■ **VORLIEGENDER TEXTAUSZUG**:
┄┄┄┄┄┄┄┄┄┄

3.1 Leistungen und andere Aufgaben (§§ 2, 9)

Aufgaben der Jugendhilfe sind gemäß § 2 Abs. 1 zum einen „Leistungen“ und zum anderen „andere Aufgaben“ zugunsten junger Menschen und ihrer Familien. (Näheres bei Wabnitz in GK-SGB VIII, Erläuterungen zu § 2). Der Gesetzgeber hat es dem Rechtsanwender sehr einfach gemacht: Er hat in § 2 Abs. 2 und 3 alle Leistungen und anderen Aufgaben der Jugendhilfe präzise aufgelistet und zugleich in Klammerzusätzen die jeweils relevanten Paragrafen (§§ 11 bis 41 bzw. 42 bis 60) benannt. Ein Blick in § 2 bietet sich deshalb für alle an, die sich zunächst einen Überblick über die eventuell relevanten Leistungen oder anderen Aufgaben verschaffen wollen, um dann „gezielt“ auf die im Einzelfall in Betracht kommenden Rechtsvorschriften zugehen zu können.

3.1.1 Leistungen der Kinder- und Jugendhilfe

Leistungen der (Kinder- und) Jugendhilfe sind die in § 2 Abs. 2 Nr. 1 bis 6 stichwortartig benannten Angebote und Hilfen nach dem zweiten Kapitel des SGB VIII, dem „Leistungskapitel“. Die einzelnen Vorschriften der §§ 11 bis 41 werden in den folgenden Kapiteln 4 bis 9 dargestellt.

Leistungen der Kinder- und Jugendhilfe nach dem SGB VIII sind Sozialleistungen im Sinne vom § 11 SGB I. Insbesondere handelt es sich um Dienstleistungen, bei denen persönliche und erzieherische Hilfen der Sozialpädagogik und Sozialarbeit im Vordergrund stehen, sowie Geldleistungen, z. B. für den Unterhalt nach § 39. Man kann Leistungen aus Sicht der Familie und des Elternrechts (vgl. Kap. 1.2) untergliedern in

■ Familien unterstützende Leistungen (insbesondere nach §§ 16 bis 21),

■ Familien ergänzende Leistungen (§§ 22 bis 26, 11 bis 15, 27 bis 32) sowie

■ Familien ersetzende Leistungen (§§ 33 bis 35).

Leistungen der Kinder- und Jugendhilfe werden gemäß § 3 Abs. 1 von Trägern der freien und der öffentlichen Jugendhilfe nach den in Kapitel 1.3 erläuterten Rechtsprinzipien erbracht.

┄┄┄┄┄┄┄┄┄┄

■ **ZU BEARBEITENDE AUFGABE**: Führen Sie den Auszug über Leistungen und andere Aufgaben der Jugendhilfe nach dem SGB VIII im Anschluss an seinen letzten Satz weiter.

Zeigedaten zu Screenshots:
┄┄┄┄┄┄┄┄┄┄

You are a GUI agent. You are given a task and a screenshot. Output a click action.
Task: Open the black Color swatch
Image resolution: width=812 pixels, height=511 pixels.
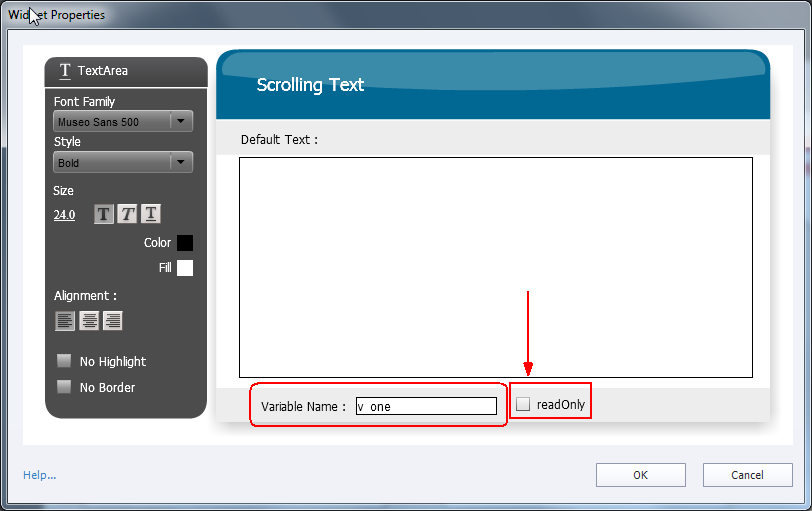coord(185,243)
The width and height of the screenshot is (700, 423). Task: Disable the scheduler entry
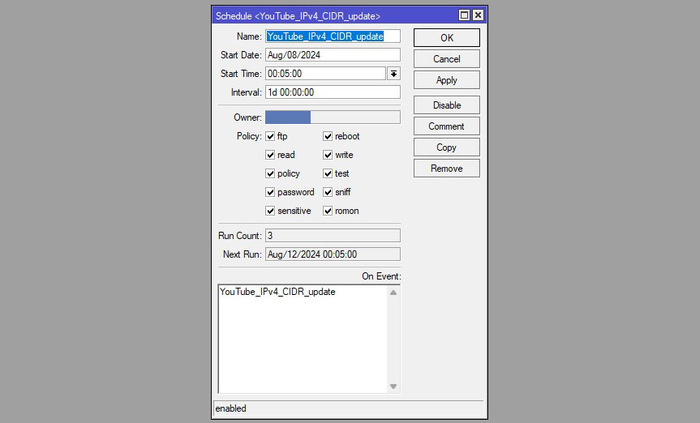(446, 105)
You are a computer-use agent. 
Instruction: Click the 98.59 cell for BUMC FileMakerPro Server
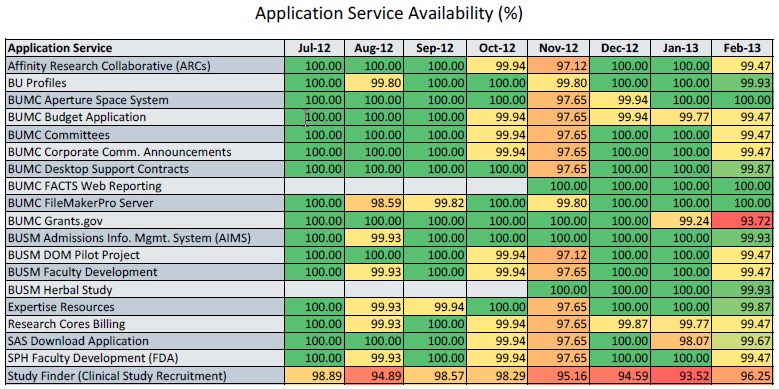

┄┄┄┄┄┄┄┄┄┄

■ **LÖSUNG DER AUFGABE**:
3.1.2 Andere Aufgaben der Jugendhilfe

Andere Aufgaben der (Kinder- und) Jugendhilfe sind die in § 2 Abs. 3 Nr. 1 bis 13 bezeichneten Aufgaben. Auch diese Auflistung ist sehr übersichtlich gestaltet und wiederum mit Paragrafenangaben versehen (§§ 42 bis 60). Die „anderen Aufgaben“ nach § 2 Abs. 3 Nr. 1 bis 13 folgen nicht ein und denselben Strukturprinzipien wie die Leistungen; sie stellen gewissermaßen eine „wenig homogene Restkategorie“ dar (Wiesner 2015, § 2 Rdnr. 13). Sie umfassen im Wesentlichen

■ hoheitliche Aufgaben zum Schutz von Kindern und Jugendlichen (insbesondere §§ 42 bis 49),

■ die Mitwirkung der Jugendhilfe in gerichtlichen Verfahren (§§ 50 bis 52) einschließlich der Aufgaben Beistandschaft, Pflegschaft und Vormundschaft (§§ 52a bis 58a) sowie

■ rein administrative öffentliche Aufgaben wie Beurkundung, Beglaubigungen, vollstreckbare Urkunden (§§ 59, 60).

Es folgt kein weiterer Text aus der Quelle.